(Data)

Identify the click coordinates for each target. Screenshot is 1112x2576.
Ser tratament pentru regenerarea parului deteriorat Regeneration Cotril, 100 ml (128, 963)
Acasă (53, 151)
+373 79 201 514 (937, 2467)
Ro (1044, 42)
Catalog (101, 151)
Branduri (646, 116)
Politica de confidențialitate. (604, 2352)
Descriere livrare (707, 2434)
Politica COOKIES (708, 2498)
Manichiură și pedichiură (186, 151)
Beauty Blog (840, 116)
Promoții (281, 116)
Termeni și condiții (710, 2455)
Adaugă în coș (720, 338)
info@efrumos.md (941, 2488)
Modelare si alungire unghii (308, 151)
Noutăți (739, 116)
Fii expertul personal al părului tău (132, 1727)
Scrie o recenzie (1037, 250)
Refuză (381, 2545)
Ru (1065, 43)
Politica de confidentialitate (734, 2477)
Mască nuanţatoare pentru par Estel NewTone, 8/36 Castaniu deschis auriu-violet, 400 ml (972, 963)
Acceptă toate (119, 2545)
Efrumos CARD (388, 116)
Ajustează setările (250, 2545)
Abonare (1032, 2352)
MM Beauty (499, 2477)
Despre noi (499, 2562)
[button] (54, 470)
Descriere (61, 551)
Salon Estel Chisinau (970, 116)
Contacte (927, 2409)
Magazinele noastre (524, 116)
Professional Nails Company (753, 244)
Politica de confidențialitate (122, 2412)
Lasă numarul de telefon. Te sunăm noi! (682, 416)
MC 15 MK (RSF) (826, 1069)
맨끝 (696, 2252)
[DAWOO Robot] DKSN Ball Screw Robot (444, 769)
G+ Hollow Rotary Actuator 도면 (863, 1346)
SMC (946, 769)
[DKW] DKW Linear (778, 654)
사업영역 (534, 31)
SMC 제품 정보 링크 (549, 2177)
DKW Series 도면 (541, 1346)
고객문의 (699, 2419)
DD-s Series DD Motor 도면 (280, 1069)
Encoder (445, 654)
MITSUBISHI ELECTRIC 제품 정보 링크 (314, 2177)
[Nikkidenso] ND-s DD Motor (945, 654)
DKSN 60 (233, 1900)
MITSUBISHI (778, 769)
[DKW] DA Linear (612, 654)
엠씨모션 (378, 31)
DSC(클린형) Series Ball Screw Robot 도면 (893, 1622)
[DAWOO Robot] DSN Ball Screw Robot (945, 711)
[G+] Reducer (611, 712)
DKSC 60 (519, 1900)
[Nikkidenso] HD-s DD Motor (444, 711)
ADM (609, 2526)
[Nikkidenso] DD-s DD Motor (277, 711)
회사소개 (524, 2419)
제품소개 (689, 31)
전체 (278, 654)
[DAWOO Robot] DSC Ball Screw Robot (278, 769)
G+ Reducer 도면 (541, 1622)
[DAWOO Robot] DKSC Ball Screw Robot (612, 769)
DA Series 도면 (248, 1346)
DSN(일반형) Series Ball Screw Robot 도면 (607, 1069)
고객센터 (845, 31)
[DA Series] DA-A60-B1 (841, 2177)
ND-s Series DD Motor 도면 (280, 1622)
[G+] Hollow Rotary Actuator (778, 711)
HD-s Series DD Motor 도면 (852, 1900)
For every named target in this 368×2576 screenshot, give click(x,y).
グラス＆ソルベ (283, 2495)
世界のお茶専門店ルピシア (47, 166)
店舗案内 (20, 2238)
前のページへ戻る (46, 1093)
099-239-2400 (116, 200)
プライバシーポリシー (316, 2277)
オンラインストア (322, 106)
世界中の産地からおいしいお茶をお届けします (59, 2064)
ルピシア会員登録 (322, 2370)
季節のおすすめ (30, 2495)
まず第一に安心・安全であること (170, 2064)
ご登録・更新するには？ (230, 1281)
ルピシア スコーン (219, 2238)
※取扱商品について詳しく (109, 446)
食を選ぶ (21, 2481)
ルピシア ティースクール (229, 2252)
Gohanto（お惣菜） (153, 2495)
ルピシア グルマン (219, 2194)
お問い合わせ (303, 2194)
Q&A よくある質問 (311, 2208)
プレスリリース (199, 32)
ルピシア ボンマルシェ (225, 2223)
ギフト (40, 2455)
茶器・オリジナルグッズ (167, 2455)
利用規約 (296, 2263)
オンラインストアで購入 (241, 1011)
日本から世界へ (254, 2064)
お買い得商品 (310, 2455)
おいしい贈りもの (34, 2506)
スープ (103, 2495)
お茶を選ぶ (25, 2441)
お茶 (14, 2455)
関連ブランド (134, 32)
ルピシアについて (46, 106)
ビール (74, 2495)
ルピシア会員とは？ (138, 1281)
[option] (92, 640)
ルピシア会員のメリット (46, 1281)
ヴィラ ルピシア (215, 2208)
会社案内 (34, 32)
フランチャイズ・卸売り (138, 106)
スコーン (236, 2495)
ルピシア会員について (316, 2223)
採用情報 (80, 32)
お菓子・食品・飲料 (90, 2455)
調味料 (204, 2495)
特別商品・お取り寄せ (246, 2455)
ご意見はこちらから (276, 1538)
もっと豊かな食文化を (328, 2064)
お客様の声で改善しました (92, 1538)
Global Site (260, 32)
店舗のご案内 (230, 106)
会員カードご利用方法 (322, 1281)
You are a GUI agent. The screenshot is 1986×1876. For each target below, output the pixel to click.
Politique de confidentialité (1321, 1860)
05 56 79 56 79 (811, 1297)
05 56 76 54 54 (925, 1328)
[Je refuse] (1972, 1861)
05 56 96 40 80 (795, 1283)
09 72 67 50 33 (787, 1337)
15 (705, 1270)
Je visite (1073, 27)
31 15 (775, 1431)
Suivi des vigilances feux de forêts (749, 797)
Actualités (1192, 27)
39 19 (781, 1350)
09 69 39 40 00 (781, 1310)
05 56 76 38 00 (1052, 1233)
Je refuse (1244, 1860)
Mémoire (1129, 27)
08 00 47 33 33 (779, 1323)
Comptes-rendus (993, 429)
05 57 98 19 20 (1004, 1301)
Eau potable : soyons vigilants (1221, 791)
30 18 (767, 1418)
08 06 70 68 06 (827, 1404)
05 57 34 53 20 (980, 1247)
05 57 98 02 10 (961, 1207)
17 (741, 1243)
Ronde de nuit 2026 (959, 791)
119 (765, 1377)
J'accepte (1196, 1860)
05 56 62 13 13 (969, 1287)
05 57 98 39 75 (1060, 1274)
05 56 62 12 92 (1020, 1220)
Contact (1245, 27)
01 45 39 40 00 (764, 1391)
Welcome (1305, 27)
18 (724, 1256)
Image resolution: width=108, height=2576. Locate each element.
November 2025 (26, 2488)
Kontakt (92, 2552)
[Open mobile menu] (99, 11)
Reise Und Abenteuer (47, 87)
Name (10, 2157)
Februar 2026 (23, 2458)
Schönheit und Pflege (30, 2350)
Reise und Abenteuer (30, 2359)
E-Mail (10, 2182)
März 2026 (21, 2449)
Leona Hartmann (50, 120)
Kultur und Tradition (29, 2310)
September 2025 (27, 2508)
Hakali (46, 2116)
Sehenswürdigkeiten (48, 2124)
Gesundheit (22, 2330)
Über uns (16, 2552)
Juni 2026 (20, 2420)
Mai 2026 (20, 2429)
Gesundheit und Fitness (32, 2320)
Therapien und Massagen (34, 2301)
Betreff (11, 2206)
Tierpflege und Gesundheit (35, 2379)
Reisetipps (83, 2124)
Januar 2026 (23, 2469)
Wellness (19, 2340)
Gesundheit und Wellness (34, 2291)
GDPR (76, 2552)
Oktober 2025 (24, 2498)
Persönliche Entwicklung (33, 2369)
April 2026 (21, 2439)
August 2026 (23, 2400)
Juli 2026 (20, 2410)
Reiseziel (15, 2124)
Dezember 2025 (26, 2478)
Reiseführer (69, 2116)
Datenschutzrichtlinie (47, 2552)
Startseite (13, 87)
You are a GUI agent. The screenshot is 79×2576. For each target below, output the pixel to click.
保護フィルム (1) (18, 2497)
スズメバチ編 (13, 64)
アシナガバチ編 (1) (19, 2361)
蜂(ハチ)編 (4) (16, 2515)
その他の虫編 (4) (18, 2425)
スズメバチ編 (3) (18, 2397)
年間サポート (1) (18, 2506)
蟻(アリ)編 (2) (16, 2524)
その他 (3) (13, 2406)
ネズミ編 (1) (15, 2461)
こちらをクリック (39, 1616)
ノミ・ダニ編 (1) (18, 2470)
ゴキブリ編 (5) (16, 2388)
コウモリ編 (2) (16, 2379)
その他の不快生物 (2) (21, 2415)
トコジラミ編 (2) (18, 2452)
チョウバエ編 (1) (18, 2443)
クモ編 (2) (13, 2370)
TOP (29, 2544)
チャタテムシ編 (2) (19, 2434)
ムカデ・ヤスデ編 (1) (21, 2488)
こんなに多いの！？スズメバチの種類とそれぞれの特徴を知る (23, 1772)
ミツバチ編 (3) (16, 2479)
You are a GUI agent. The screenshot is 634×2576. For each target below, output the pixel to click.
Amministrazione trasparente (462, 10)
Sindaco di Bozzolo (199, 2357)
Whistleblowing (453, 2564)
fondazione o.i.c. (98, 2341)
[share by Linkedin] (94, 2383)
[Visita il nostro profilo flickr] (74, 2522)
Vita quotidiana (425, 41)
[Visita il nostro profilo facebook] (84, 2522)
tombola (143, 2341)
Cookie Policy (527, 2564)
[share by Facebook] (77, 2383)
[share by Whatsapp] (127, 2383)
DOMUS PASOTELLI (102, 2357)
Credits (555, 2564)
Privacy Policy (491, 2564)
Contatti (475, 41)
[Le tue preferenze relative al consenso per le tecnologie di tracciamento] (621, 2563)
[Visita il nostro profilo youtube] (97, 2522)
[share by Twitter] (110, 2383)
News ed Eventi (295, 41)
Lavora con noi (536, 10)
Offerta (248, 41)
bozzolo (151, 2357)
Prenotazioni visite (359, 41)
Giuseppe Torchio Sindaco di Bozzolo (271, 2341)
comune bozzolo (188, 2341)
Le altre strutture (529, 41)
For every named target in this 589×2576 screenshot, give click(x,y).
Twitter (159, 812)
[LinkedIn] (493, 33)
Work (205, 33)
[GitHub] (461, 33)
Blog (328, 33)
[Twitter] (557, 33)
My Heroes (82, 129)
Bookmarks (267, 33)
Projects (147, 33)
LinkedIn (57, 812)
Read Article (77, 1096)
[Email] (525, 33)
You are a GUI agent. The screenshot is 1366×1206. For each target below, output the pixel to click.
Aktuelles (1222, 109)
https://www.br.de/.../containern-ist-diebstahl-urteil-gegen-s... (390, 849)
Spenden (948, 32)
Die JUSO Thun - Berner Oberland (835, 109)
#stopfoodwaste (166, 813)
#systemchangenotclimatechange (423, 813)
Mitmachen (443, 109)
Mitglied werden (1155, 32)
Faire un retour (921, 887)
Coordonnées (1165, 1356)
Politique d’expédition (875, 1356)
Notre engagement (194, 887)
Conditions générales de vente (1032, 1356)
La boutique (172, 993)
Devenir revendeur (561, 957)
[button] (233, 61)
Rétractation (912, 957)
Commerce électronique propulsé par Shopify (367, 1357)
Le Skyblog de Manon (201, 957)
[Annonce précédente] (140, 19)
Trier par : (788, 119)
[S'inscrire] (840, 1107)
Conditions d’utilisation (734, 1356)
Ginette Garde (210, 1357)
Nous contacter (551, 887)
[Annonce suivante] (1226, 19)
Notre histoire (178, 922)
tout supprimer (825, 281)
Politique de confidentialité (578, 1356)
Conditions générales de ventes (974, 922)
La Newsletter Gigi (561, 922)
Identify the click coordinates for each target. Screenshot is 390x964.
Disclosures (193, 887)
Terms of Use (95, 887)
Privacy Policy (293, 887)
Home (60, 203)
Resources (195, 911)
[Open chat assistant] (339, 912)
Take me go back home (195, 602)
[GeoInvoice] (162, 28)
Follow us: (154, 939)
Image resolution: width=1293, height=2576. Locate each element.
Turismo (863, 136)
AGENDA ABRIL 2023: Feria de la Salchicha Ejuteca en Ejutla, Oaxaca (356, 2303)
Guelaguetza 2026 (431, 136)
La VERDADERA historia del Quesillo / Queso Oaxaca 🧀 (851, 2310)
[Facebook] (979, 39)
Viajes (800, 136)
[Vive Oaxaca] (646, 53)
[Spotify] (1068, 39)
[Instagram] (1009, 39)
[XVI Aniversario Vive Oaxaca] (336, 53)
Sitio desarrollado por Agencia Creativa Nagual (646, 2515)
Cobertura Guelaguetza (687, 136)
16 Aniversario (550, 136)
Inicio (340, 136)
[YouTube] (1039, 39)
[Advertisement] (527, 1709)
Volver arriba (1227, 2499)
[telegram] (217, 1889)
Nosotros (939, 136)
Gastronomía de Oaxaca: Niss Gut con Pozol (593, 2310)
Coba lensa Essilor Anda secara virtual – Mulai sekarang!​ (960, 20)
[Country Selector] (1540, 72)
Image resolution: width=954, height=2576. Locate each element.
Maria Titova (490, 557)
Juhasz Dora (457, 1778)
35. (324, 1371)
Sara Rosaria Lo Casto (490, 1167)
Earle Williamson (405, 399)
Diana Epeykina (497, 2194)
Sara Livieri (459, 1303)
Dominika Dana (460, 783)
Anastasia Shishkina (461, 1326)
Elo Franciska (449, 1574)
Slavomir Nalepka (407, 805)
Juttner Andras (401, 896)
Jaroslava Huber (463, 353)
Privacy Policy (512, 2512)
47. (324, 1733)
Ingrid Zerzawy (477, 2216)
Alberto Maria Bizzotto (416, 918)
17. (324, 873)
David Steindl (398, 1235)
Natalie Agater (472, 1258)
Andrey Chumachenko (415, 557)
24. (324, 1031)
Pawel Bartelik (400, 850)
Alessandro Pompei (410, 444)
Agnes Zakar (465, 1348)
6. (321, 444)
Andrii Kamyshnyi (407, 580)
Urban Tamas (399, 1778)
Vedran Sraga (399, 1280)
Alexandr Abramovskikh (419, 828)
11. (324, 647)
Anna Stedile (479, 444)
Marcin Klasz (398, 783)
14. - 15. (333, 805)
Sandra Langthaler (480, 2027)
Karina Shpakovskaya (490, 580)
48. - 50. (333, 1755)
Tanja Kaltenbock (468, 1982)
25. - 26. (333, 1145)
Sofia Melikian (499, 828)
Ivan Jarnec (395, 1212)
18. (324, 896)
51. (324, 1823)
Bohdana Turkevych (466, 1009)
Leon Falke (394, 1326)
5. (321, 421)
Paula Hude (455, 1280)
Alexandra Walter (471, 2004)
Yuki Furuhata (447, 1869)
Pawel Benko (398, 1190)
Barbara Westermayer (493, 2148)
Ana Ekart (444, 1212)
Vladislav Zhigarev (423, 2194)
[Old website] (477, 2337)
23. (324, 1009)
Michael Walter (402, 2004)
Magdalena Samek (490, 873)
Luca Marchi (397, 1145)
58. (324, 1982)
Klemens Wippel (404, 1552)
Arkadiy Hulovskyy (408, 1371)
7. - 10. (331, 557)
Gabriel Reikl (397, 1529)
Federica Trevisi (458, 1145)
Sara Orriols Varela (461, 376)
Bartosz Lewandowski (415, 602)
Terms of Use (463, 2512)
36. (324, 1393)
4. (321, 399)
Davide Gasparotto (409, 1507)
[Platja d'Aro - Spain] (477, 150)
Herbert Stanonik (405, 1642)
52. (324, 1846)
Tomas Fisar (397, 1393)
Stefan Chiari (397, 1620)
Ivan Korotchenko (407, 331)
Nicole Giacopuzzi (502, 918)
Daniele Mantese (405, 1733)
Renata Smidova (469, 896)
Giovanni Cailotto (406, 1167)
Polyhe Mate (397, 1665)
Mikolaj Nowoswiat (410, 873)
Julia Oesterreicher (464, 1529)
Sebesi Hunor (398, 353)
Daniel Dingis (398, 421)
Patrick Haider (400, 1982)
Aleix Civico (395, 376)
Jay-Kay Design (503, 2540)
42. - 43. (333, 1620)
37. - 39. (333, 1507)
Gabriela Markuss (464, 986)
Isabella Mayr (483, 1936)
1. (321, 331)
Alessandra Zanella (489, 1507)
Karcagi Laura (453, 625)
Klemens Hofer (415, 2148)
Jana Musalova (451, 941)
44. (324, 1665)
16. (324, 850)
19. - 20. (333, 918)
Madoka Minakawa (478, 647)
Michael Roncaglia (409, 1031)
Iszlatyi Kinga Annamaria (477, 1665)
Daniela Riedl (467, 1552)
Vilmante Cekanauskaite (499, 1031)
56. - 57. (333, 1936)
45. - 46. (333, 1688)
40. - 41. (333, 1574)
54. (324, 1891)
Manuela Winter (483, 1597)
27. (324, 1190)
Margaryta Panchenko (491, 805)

(End Data)

Work order
Which lines above run from the one containing "[LinkedIn] (493, 33)" down to the one containing "[Country Selector] (1540, 72)"? Repeat exactly those, both ends included, and nothing else.

Written answer
[LinkedIn] (493, 33)
Work (205, 33)
[GitHub] (461, 33)
Blog (328, 33)
[Twitter] (557, 33)
My Heroes (82, 129)
Bookmarks (267, 33)
Projects (147, 33)
LinkedIn (57, 812)
Read Article (77, 1096)
[Email] (525, 33)
You are a GUI agent. The screenshot is 1366×1206. For each target below, output the pixel to click.
Aktuelles (1222, 109)
https://www.br.de/.../containern-ist-diebstahl-urteil-gegen-s... (390, 849)
Spenden (948, 32)
Die JUSO Thun - Berner Oberland (835, 109)
#stopfoodwaste (166, 813)
#systemchangenotclimatechange (423, 813)
Mitmachen (443, 109)
Mitglied werden (1155, 32)
Faire un retour (921, 887)
Coordonnées (1165, 1356)
Politique d’expédition (875, 1356)
Notre engagement (194, 887)
Conditions générales de vente (1032, 1356)
La boutique (172, 993)
Devenir revendeur (561, 957)
[button] (233, 61)
Rétractation (912, 957)
Commerce électronique propulsé par Shopify (367, 1357)
Le Skyblog de Manon (201, 957)
[Annonce précédente] (140, 19)
Trier par : (788, 119)
[S'inscrire] (840, 1107)
Conditions d’utilisation (734, 1356)
Ginette Garde (210, 1357)
Nous contacter (551, 887)
[Annonce suivante] (1226, 19)
Notre histoire (178, 922)
tout supprimer (825, 281)
Politique de confidentialité (578, 1356)
Conditions générales de ventes (974, 922)
La Newsletter Gigi (561, 922)
Identify the click coordinates for each target. Screenshot is 390x964.
Disclosures (193, 887)
Terms of Use (95, 887)
Privacy Policy (293, 887)
Home (60, 203)
Resources (195, 911)
[Open chat assistant] (339, 912)
Take me go back home (195, 602)
[GeoInvoice] (162, 28)
Follow us: (154, 939)
Image resolution: width=1293, height=2576. Locate each element.
Turismo (863, 136)
AGENDA ABRIL 2023: Feria de la Salchicha Ejuteca en Ejutla, Oaxaca (356, 2303)
Guelaguetza 2026 (431, 136)
La VERDADERA historia del Quesillo / Queso Oaxaca 🧀 (851, 2310)
[Facebook] (979, 39)
Viajes (800, 136)
[Vive Oaxaca] (646, 53)
[Spotify] (1068, 39)
[Instagram] (1009, 39)
[XVI Aniversario Vive Oaxaca] (336, 53)
Sitio desarrollado por Agencia Creativa Nagual (646, 2515)
Cobertura Guelaguetza (687, 136)
16 Aniversario (550, 136)
Inicio (340, 136)
[YouTube] (1039, 39)
[Advertisement] (527, 1709)
Volver arriba (1227, 2499)
[telegram] (217, 1889)
Nosotros (939, 136)
Gastronomía de Oaxaca: Niss Gut con Pozol (593, 2310)
Coba lensa Essilor Anda secara virtual – Mulai sekarang!​ (960, 20)
[Country Selector] (1540, 72)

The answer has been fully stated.